El poeta quiere dar un viraje en su imagen, salir de Versalles y París, cambiar de paisaje en busca de aire y de cielo. Lo cierto es que no estaba sujeto a una época de manera tan directa como él declara, sus paisajes, por ser culturales y producto de un constante diálogo con el arte, están compuestos por una red de épocas y de lugares.
En conclusión, París y Versalles en Darío son el producto de una hipercodificación, se trata de construcciones en segundo grado, que se apoyan en códigos previos, lingüísticos, pictóricos, musicales, etc. Los referentes no son el París y el Versalles históricos, sino las recreaciones artísticas de esos lugares, que son pasados luego, por el segundo tamiz de su poesía. No se alejó a un país que prometía tanto como descomprometía -la torre de marfil se sustenta en firmes columnas de época- al contrario, respondió a un medio y a un tiempo determinados.
Bibliografía básica
Darío, Rubén, Azul…, México, Editores mexicanos unidos, 1985.

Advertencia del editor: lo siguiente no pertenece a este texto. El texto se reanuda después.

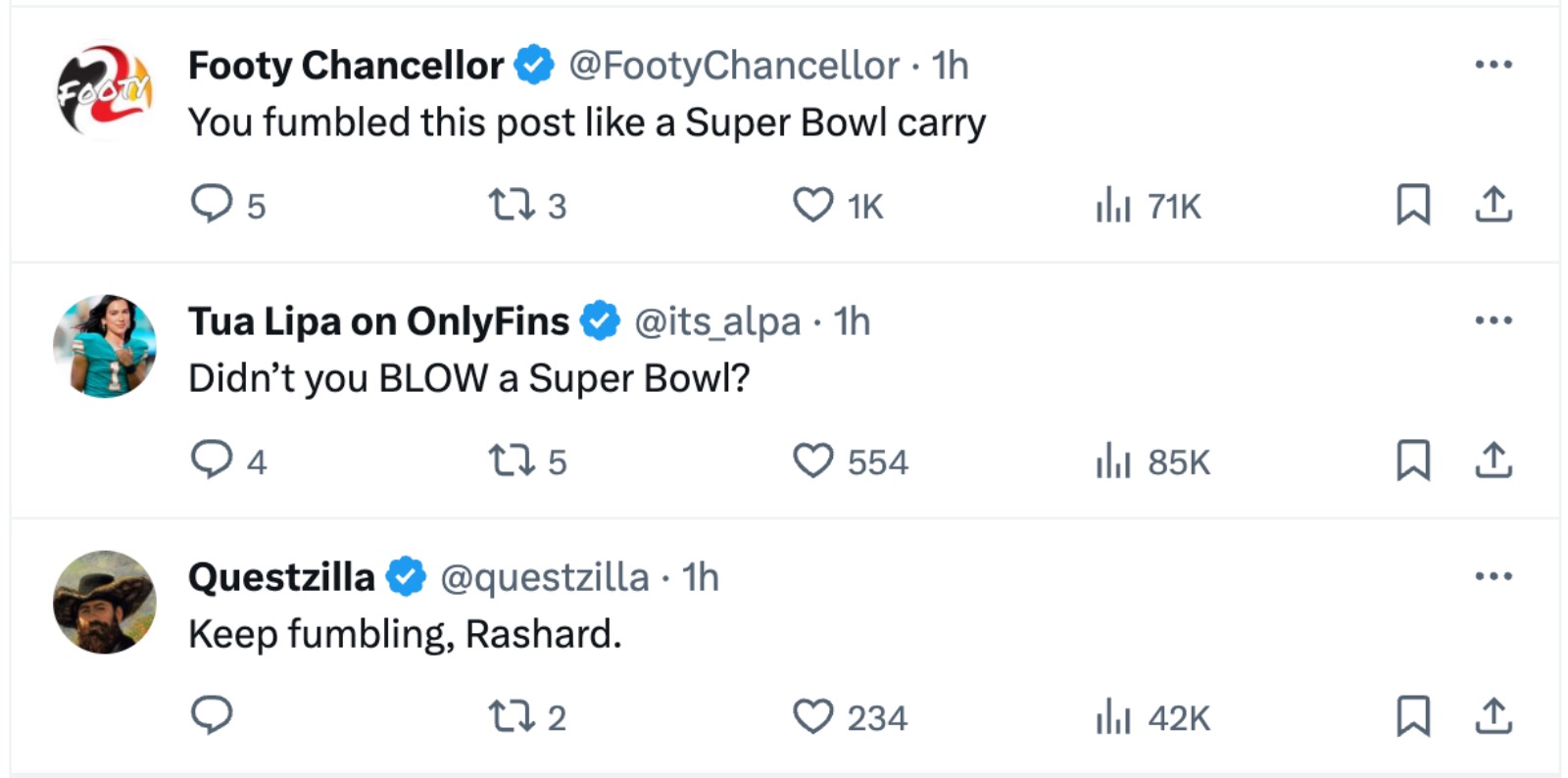Open more options on Questzilla's post
This screenshot has height=778, width=1568.
point(1493,576)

Darío, Rubén, Prosas profanas, Buenos Aires, Sociedad Editora Latinoamericana, 1947.
Darío, Rubén, Cantos de Vida y Esperanza, Buenos Aires, Centro Editor de América Latina, 1980.
Bibliografía general
Anderson Imbert, Enrique, La originalidad de Rubén Darío, Buenos Aires, Centro Editor de América Latina, 1967.
Benjamin, Walter, Poesía y capitalismo, Iluminaciones II, Madrid, Taurus, 1980.
Díaz Plaja, Guillermo, La literatura universal, Barcelona, Danae, 1974.
Eco, Umberto, Cómo se hace una tesis, Barcelona, Gedisa, 1977.
Henríquez Ureña, Max, Breve historia del modernismo, México, Fondo de Cultura Económica, 1978.
Marasso, Arturo, Rubén Darío y su creación poética, Buenos Aires, Kapelusz, 1954.
Rama, Ángel, La ciudad letrada, Montevideo, Comisión Nacional pro Fundación Ángel Rama,s.d.
Sartre, Jean Paul, ¿Qué es la literatura?, Situations II, Buenos Aires, Losada, 1976.
Seignobos, Charles y otro, Historia Universal, Buenos Aires, Editorial Juan Carlos Granda, 1976, Tomos 4 y 5.
[1]Rubén Darío, «A Roosevelt» Cantos de vida y esperanza, los cisnes y otros poemas, Buenos Aires, Centro Editor de América Latina, 1980, p 23. (Las citas y menciones posteriores pertenecen a esta edición).
Los Cantos… se publican por primera vez en Madrid en 1905.